Terrio’s admiration for Affleck is obvious and touching as he enthuses about his director.

“Ben, and I’m not just saying this because he’s famous and stuff,” says Terrio, “but Ben really is the easiest, smartest person to work with. 

“This is the first movie I’ve gotten produced that I’ve written and I really didn’t know what to expect.  I got a call one day on my cell phone that Ben Affleck was calling to talk about your script and I had no idea, I don’t know a lot of movie stars, I didn’t know what to expect but he immediately put me at ease and you just felt, like, he was - in a nerdy, intense way - he was dedicated to trying to make the film good. 

“And that’s where I feel like we could meet because, as a writer, you spend a lot of time alone, I’m probably, like, a slightly awkward, nerdy person but the great thing is when you find somebody who exists on that same nerdy plain as you do and, maybe I’m not that good at small talk, but I thrive if we’re talking about how to make the scene better. 

“So Ben and I immediately clicked on that level because he’s a really dedicated director and a student of film.  He has a library in his house of thousands of films and can just immediately refer to any number of films from any era, including the ‘70s which is probably his favourite era and mine.” 

A director himself, there must surely have been moments where Terrio thought: “That should be me.  I should be directing this.”?

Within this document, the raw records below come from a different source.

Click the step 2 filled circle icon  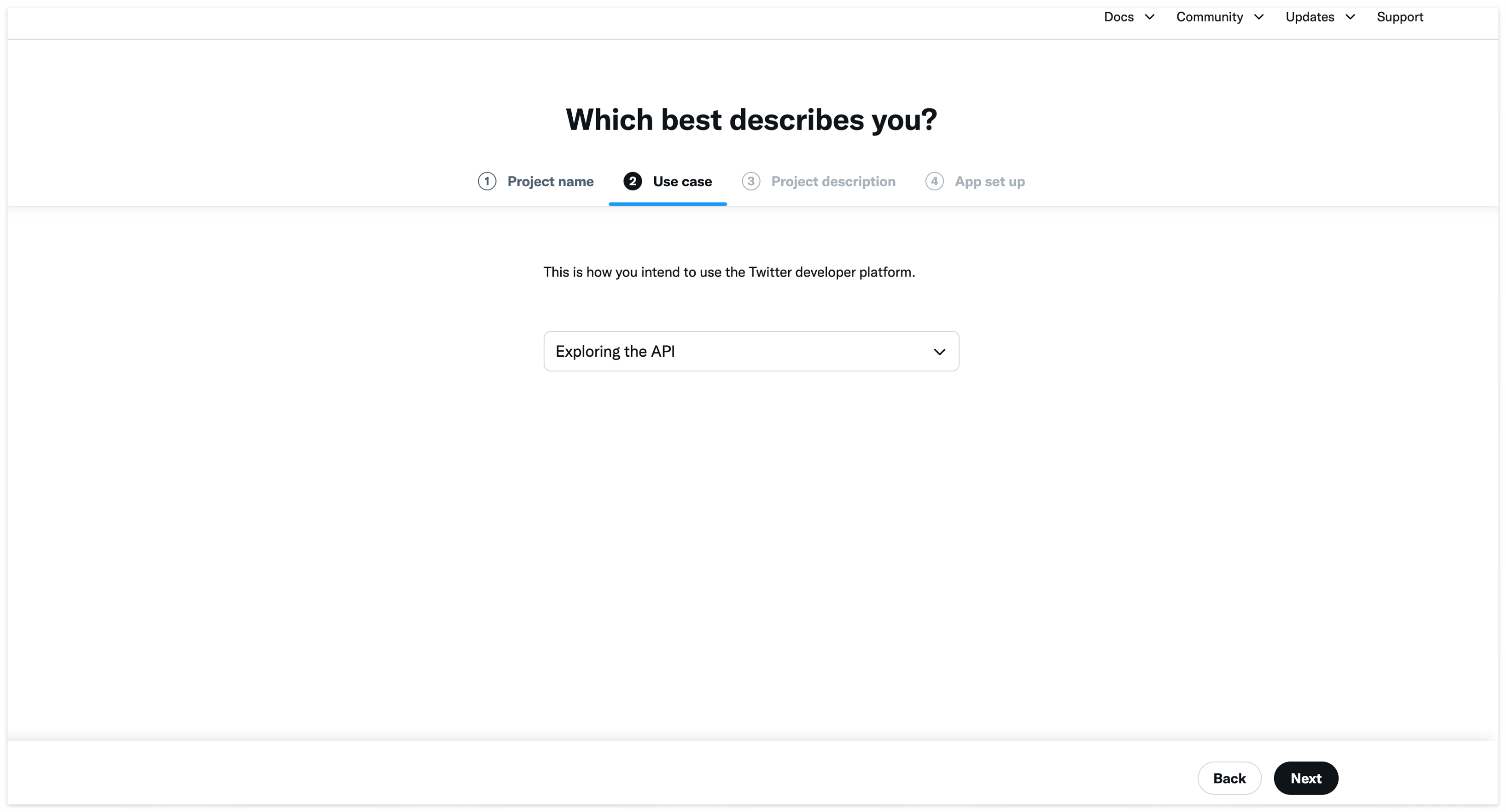pos(632,181)
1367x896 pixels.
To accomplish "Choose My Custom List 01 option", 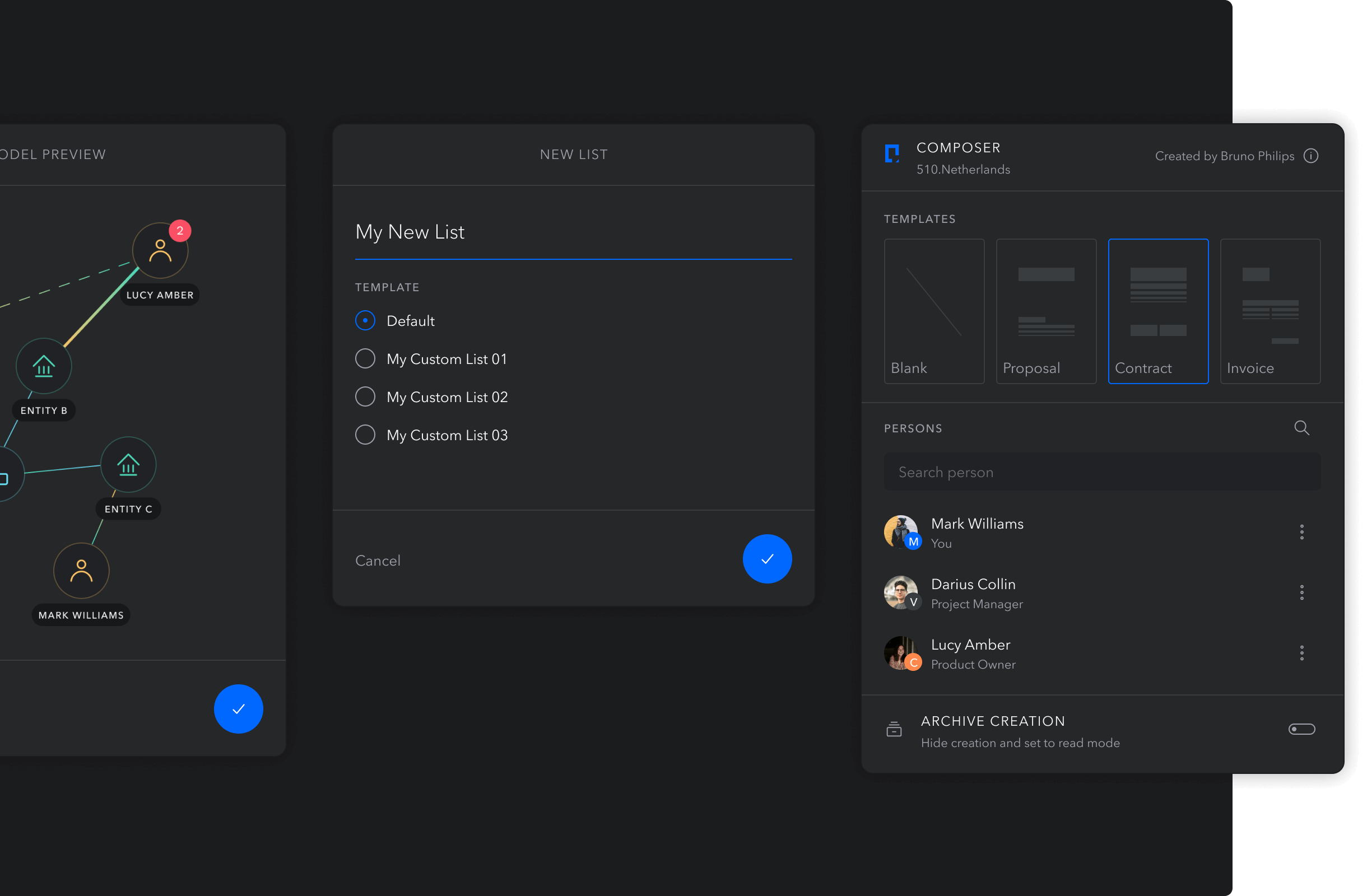I will 365,359.
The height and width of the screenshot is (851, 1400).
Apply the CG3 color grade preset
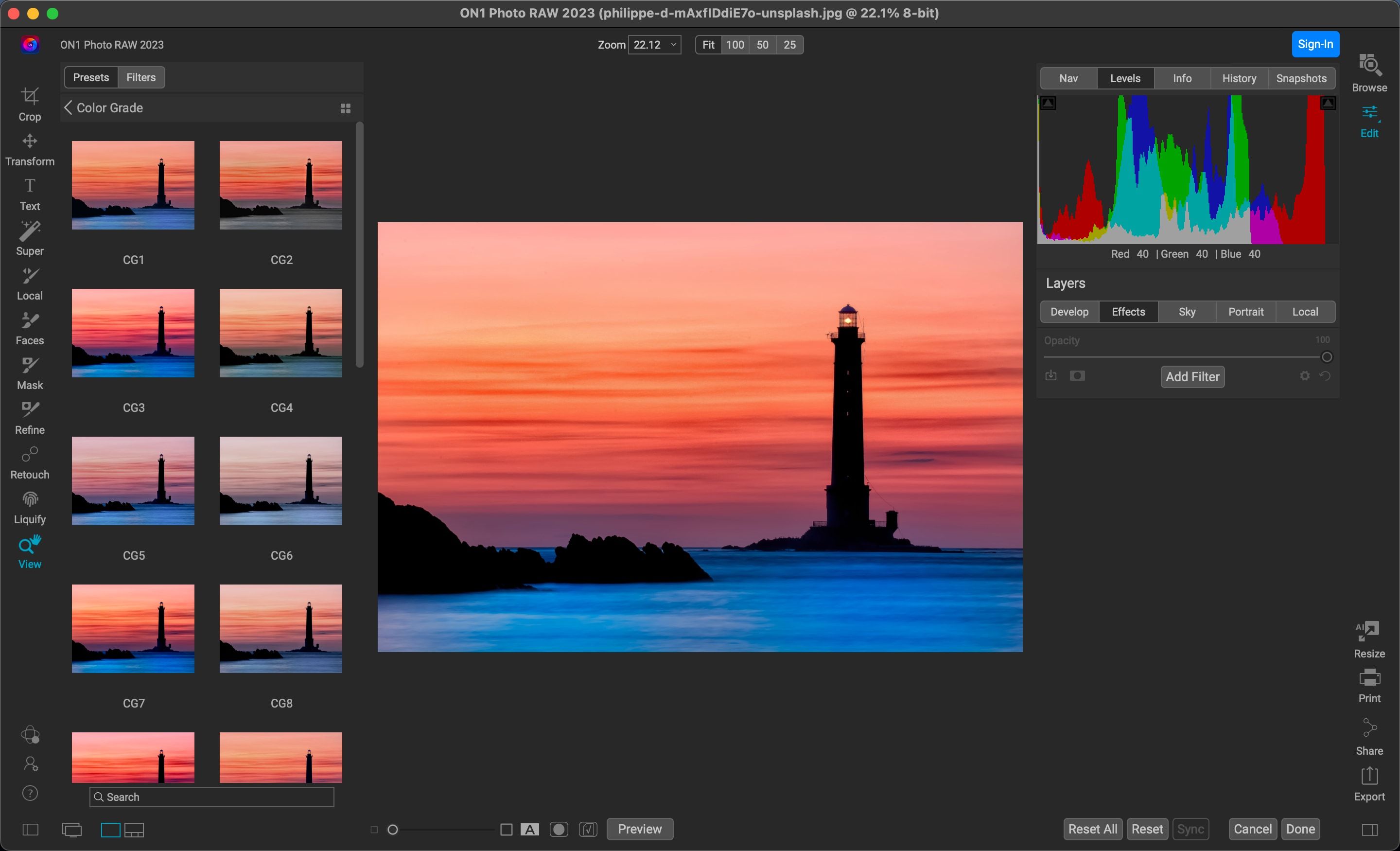click(x=133, y=333)
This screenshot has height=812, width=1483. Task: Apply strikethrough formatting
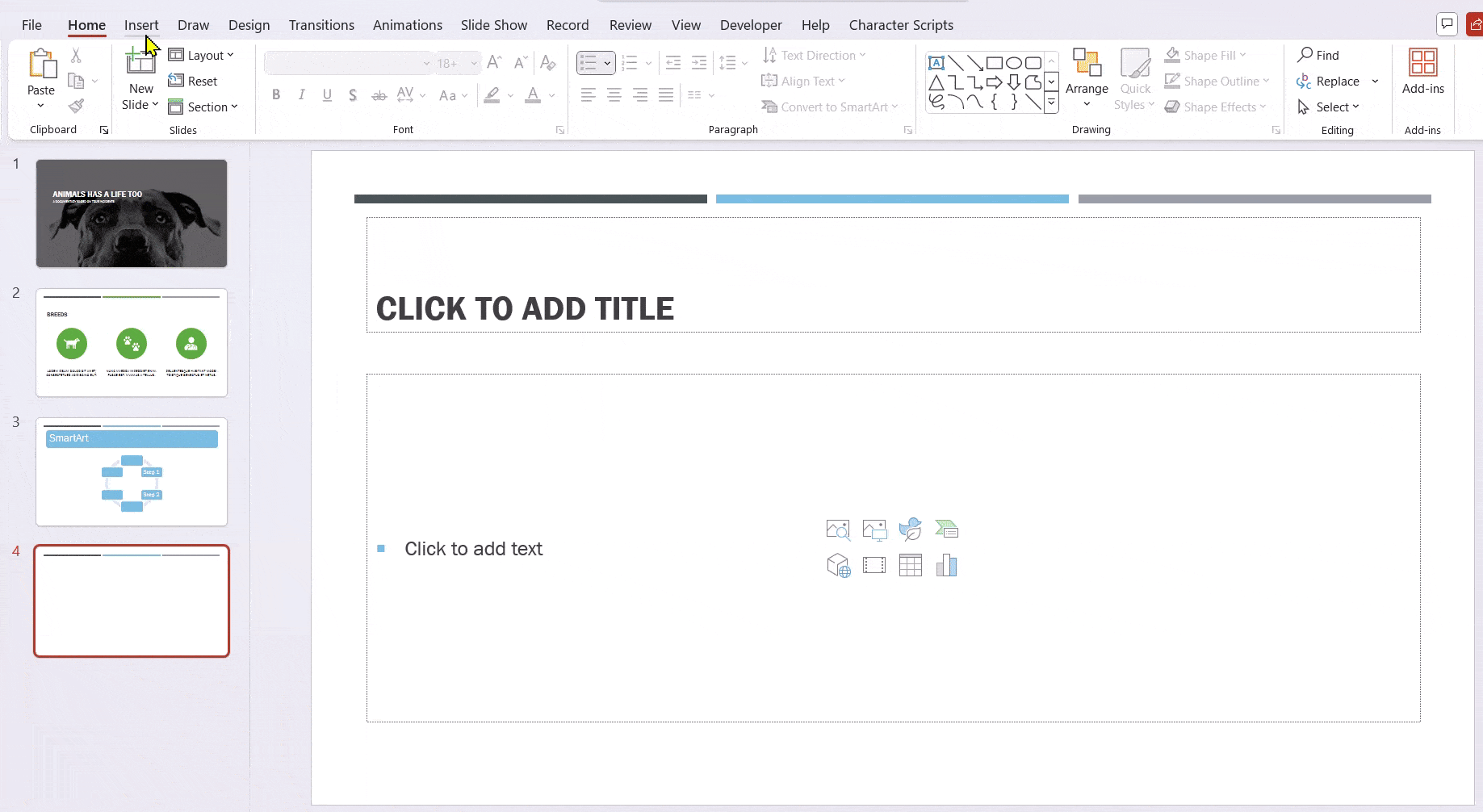pos(379,94)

“It’s such a big complicated film,” says Terrio, “and my experience in film has tended to be smaller and more independent so, sure as a director there are definitely some moments where you think “Oh God, I’d love to be in his chair,” but Ben was actually so inclusive and so generous about it and so I felt like we were on the same team and I would say to him “You know, I’m happy to be Robin if you’re Batman.”  I felt like he genuinely had a utility belt and a skillset that I didn’t have and had so much experience and has been in so many films and directed two very good films, I was just grateful to have somebody with his virtuosic abilities to just get in there and make it work.”

Terrio continues: “You show up sometimes for work and it’s a scene with thousands of extras in Istanbul outside the embassy, I think “Christ!  I’m glad I’m not in charge of all these people!  I’m glad I’m not the guy who has to make it work!”  So it’s been like free film school for me because I’ve got to work on the script and then watch really good people execute it.  But, you know, Ben and I are gonna work together on something, we’ve made plans, we’re gonna work together again so, yeah, I think something went right with us creatively.”



BAFTA award winning Argo is out on DVD, Blu-ray and digital download on Monday  4th MARCH.